Artificial intelligence software doesn’t always do what those who build it want — a potentially dangerous problem that has cornered some of the biggest companies working on the technology.
Big companies like OpenAI and Alphabet Inc.’s Google are increasingly directing their workers, money and computing power toward the problem. And Anthropic, an OpenAI competitor, has placed it at the heart of the development of Claude, a product it touts as a safer type of AI chatbot.
As of this month, a new company called Synth Labs is also tackling the problem. Founded by a handful of big names in the AI industry, the company came out of hiding this week and raised seed funding from Microsoft Corp.’s venture fund M12 and First Spark Ventures by Eric Schmidt. Synth Labs primarily focuses on creating software, some of which is open source, to help various companies ensure their AI systems act as intended. It positions itself as a company that works in a transparent and collaborative manner.

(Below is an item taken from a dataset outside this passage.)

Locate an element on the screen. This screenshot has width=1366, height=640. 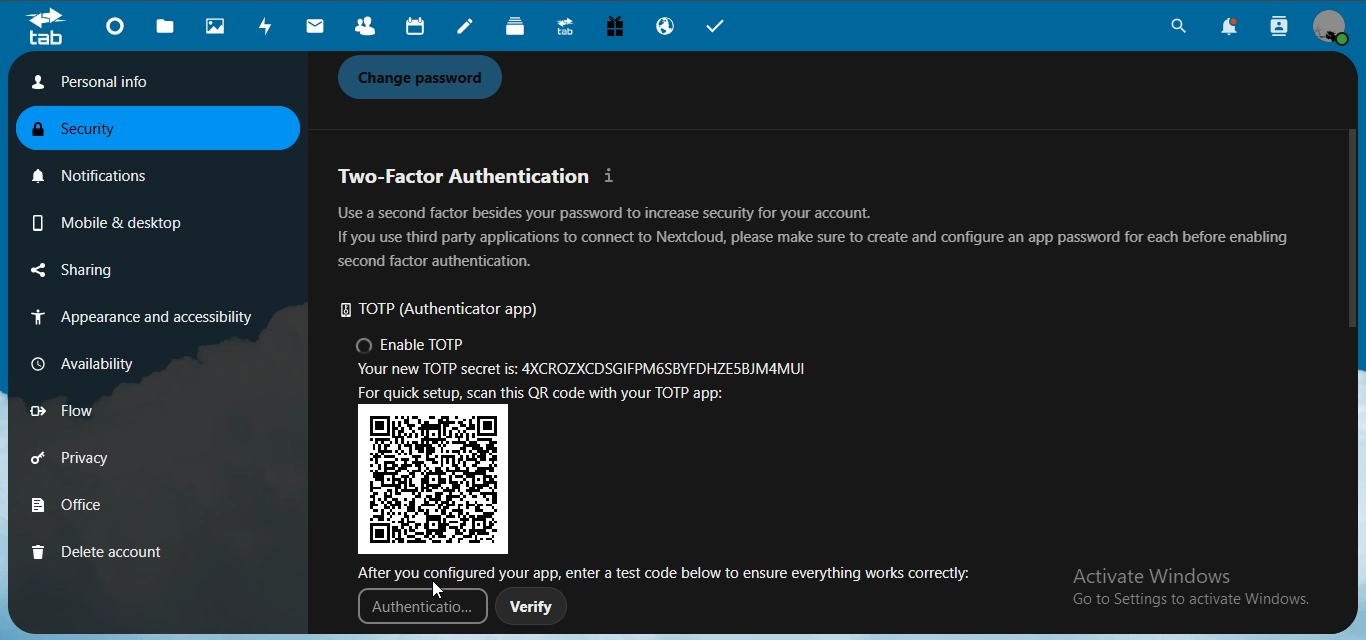
mail is located at coordinates (316, 27).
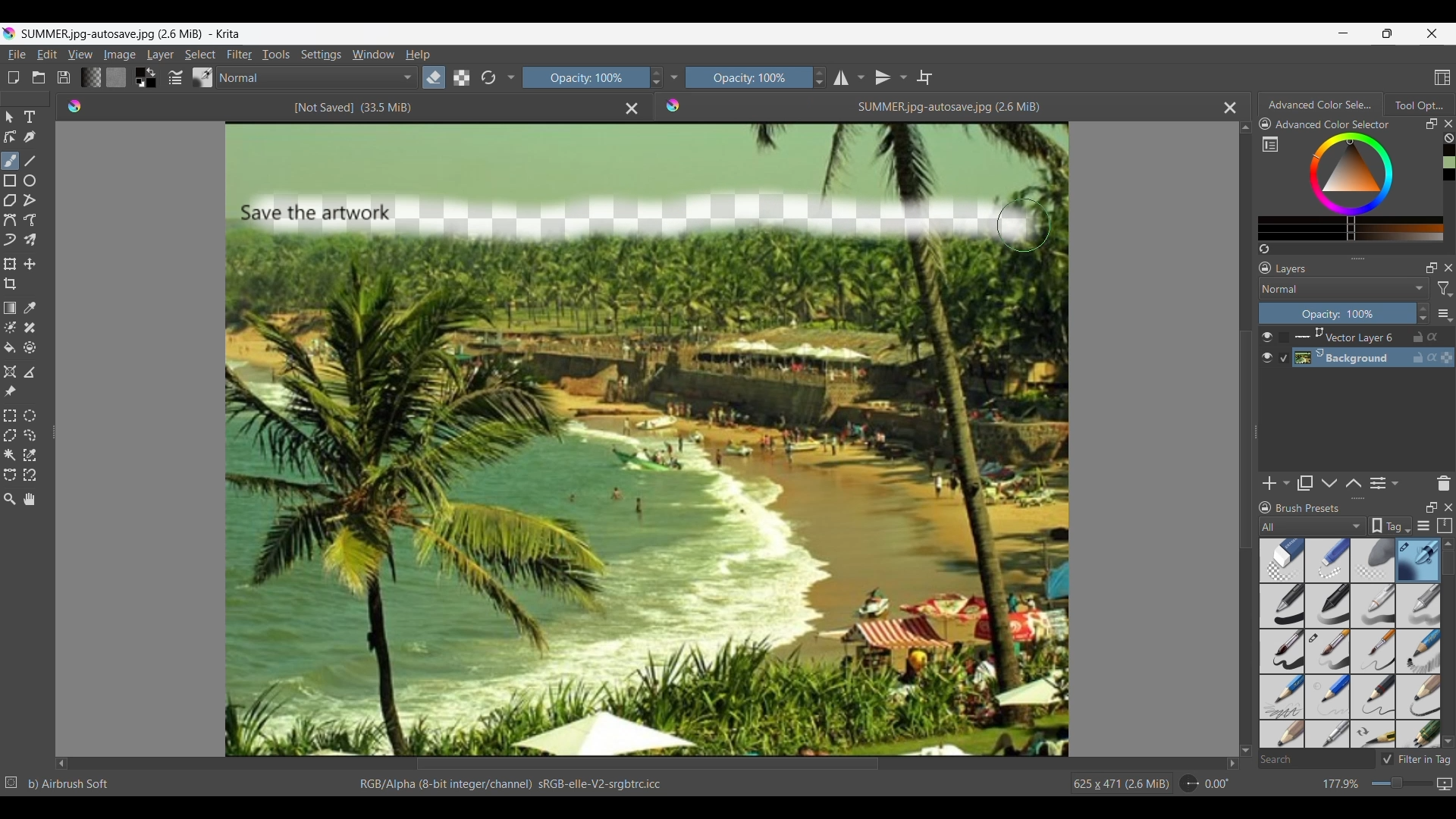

Alignment, as the problem is sometimes called, presents a technical challenge for AI applications such as chatbots that are built on large language models, typically trained on vast swathes of Internet data. This effort is complicated by the fact that people’s ethics and values – as well as their ideas about what AI should and should not be allowed to do – vary. Synth Labs’ products will aim to help drive and customize large language models, particularly models that are themselves open source.
The company got its start as a project at the nonprofit AI research lab EleutherAI, where two of the three founders – Louis Castricato and Nathan Lile – worked on, as well as Synth Labs advisor and executive director of ‘EleutherAI, Stella Biderman. Francis deSouza, former CEO of biotechnology company Illumina Inc., is also a founder. Synth Labs declined to say how much money it has raised so far.
Over the past few months, the startup has built tools that can easily evaluate large language models on complex topics, Castricato said. The goal, he said, is to democratize access to easy-to-use tools that can automatically evaluate and align AI models.
A recent research paper co-authored by Castricato, Lile and Biderman gives an idea of the company’s approach: the authors used responses to prompts, generated by GPT-4 AI models from OpenAI and Stable Beluga 2 from Stability AI, to create a dataset. This dataset was then used as part of an automated process to instruct a chatbot to avoid talking about one topic and instead talk about another.
“The way we’re thinking about designing some of these early tools is really to give you the ability to decide what alignment means for your business or your personal preferences,” Lile said.